Oliver Stone, il regista di questo discusso e frequentatissimo film-ipotesi sull'assassinio del presidente Kennedy, è una specie di dinosauro in via di disparizione.

Dinosauro perché, per le sue tesi e per la sua posizione da sempre nei confronti della guerra del Vietnam, può essere considerato uno dei non molti cineasti americani di sinistra. Dinosauro poiché cineasta naturalista di un ambiente, di una situazione, di una messa in situazione " fisica " (come in quell'attesa nella giungla di PLATOON, dove la paura fisica si fa inquietudine, disagio e condanna morale): più che di un individuo, di una psicologia. E dinosauro, infine, per la possanza, la forza, talora l'invadenza del proprio stile; l'idealismo alla Frank Capra (la scelta di Kevin Costner dallo sguardo limpido, l'ultimo dei Gary Cooper o Jimmy Stewart che ha appena finito di ballare con in lupi alla Frontiera) unito al dimostrativismo alla Costa-Gavras: ora vi spiego come sono andate le cose.
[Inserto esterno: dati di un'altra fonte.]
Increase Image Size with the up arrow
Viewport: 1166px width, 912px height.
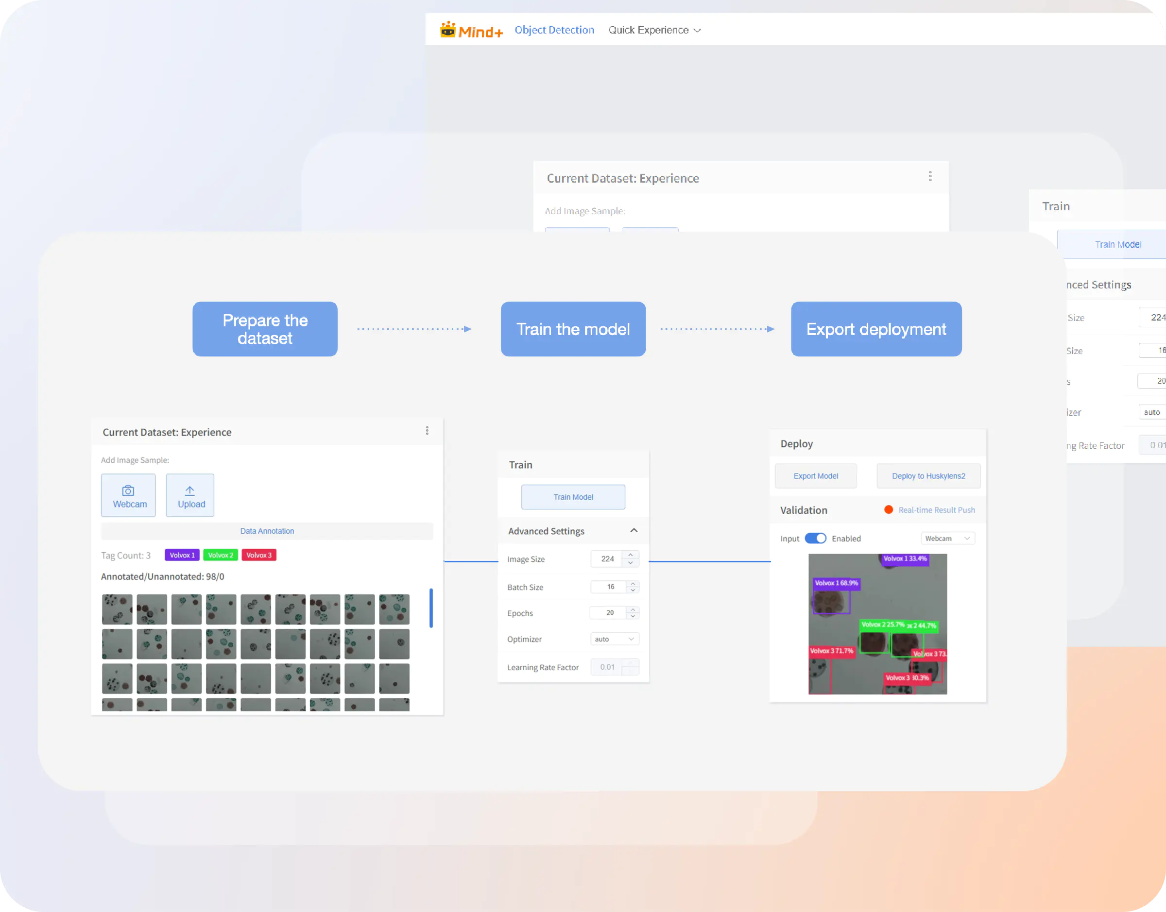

Perché allora gli Americani rifiutano violentemente JFK, sulle cui tesi (Oswald non poteva certamente aver sparato da solo; e se era in compagnia di altri, allora c'era stato per forza un complotto) sono per lo più d'accordo? Per due ragioni abbastanza ovvie: la prima è che detestano, più di altri popoli, veder messi in dubbio i propri miti e le proprie istituzioni. La seconda è che il procedimento registico di Stone fa di tutto per alimentare questa reazione.

Con la sua tipica (e più che abile) irruenza Stone entra nel fattaccio di Dallas come il famoso pachiderma nel negozio di porcellane. Sposa appieno le teorie di quel procuratore Garrison che fu il primo a dubitare di una verità prefabbricata e zoppicante in un'infinità scandalosa di dettagli. E ce ne aggiunge di quel suo che lo ha sempre distinto da SALVADOR a PLATOON, da NATO IL 4 LUGLIO a WALL STREET: sono i soldi a reggere il mondo, e sono le guerre a reggere i soldi. Quando l'ultimo cavaliere idealista del Sogno Americano, John Fitzgerald Kennedy, si mise in mente di ritirarsi dall'affare rappresentato dal Vietnam per la lobby bellico-industriale ( ed un po' per tutti, tranne coloro che ci vivevano, od erano destinati ad andarci), quando meditò di ridurre i budget militari e di pre-pensionare i servizi segreti, si mise contro tutti: dall'FBI alla CIA, dalla Mafia agli anticastristi, dagli estremisti di destra al Pentagono. Per finire al suo successore Lyndon Johnson, che Stone accusa esplicitamente di complicità passiva al complotto di Dallas.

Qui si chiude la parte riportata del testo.